## 文書抜粋

供給ロ−ラ4の表面温度は、40℃以下の常温に設定すればよいが、20℃以上が好ましい。供給ロ−ラ4の表面温度を20℃未満にするためには、通常は供給ロ−ラ4を冷却する必要があり、経済的に高価なものになる。
【0014】
本発明により品質が最も顕著に改善される糸条は、単糸繊度が3デニ−ル以上、特に5デニ−ル以上の太繊度フィラメントである。また、紡糸引取り速度は、1500m/分〜2500m/分であるが、好ましくは2000m/分近傍が有効である。2500m/分を超える高速紡糸引取り速度では、集束距離に関わらずに未延伸糸の配向度が十分に高まることから、本発明は必要とされない。逆に、1500m/分未満の紡糸引取り速度では、未延伸糸の配向度を十分に高めるのに必要な集束距離を長くする必要があり、直接紡糸延伸装置を設置する建屋の構造上の制約が生じる。
【0015】
本発明におけるポリエステルとしては、ポリエチレンテレフタレートやポリブチレンテレフタレート、又はこれらを主成分とし、必要に応じてイソフタル酸、5−ナトリウムスルホイソフタル酸などを共重合したものを採用することができ、また、酸化チタンなどの艶消し剤、顔料、抗菌剤、難燃剤、導電性付与剤などを配合したものでもよい。
【0016】
【作用】
本発明においては、溶融紡糸の段階で糸条に掛かる張力を高くすることにより、紡糸された糸条の配向度が溶融紡糸の段階で極めて高い状態になることから、常温延伸が可能になり、常温延伸することにより、糸斑や染斑などの品質面での欠点がないだけではなく、糸切れや毛羽の発生がない太繊度フィラメントを安定して得ることが可能となる。
【0017】
【実施例】
次に、本発明を実施例により具体的に説明する。
なお、実施例における評価は次の方法で行った。

## 作業指示
A - ポリエステル糸の製造に関する抜粋で、ポリエステルに配合してもよいものとして挙げられているものをすべて列挙してください。
B - ポリエステル糸の製造に関する抜粋から、「供給ロ−ラ4の表面温度は、4」から「建屋の構造上の制約が生じる。」までの部分を一字一句変えずに抜き出してください。

## 確認用データ
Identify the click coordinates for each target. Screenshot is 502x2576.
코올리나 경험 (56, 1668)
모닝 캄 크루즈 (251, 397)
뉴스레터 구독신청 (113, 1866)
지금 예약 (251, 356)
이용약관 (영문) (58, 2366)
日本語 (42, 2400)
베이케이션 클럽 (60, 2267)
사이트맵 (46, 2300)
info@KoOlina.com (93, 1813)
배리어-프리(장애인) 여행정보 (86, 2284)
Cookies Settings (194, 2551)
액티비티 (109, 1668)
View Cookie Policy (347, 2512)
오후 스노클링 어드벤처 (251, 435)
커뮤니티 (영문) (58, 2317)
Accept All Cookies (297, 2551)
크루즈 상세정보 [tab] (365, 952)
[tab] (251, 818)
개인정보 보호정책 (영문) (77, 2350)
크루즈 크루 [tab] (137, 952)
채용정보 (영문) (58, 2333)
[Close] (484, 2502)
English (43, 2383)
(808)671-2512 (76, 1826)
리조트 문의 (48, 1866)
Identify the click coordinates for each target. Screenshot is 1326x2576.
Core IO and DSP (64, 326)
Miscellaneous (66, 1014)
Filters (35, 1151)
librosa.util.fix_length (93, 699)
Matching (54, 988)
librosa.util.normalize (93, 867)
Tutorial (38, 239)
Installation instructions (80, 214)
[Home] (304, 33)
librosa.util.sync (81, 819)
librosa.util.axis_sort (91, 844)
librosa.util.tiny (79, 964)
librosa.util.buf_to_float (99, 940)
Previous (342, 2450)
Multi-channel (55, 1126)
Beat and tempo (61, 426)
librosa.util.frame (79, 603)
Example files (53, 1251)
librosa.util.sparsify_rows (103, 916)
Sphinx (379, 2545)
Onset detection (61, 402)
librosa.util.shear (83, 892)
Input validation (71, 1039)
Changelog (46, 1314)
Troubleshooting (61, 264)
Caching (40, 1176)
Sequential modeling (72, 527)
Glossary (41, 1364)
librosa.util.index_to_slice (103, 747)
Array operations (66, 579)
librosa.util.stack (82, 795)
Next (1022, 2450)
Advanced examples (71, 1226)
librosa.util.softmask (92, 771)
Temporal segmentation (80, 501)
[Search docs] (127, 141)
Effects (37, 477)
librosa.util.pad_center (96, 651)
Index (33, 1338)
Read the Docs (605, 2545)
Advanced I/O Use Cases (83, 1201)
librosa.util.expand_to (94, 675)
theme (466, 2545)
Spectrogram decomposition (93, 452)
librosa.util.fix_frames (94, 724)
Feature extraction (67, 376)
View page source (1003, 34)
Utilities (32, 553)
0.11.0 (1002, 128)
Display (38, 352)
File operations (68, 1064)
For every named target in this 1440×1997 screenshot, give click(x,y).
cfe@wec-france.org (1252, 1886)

## 作業結果
A -
- 艶消し剤（酸化チタンなど）
- 顔料
- 抗菌剤
- 難燃剤
- 導電性付与剤

B -
供給ロ−ラ4の表面温度は、40℃以下の常温に設定すればよいが、20℃以上が好ましい。供給ロ−ラ4の表面温度を20℃未満にするためには、通常は供給ロ−ラ4を冷却する必要があり、経済的に高価なものになる。
【0014】
本発明により品質が最も顕著に改善される糸条は、単糸繊度が3デニ−ル以上、特に5デニ−ル以上の太繊度フィラメントである。また、紡糸引取り速度は、1500m/分〜2500m/分であるが、好ましくは2000m/分近傍が有効である。2500m/分を超える高速紡糸引取り速度では、集束距離に関わらずに未延伸糸の配向度が十分に高まることから、本発明は必要とされない。逆に、1500m/分未満の紡糸引取り速度では、未延伸糸の配向度を十分に高めるのに必要な集束距離を長くする必要があり、直接紡糸延伸装置を設置する建屋の構造上の制約が生じる。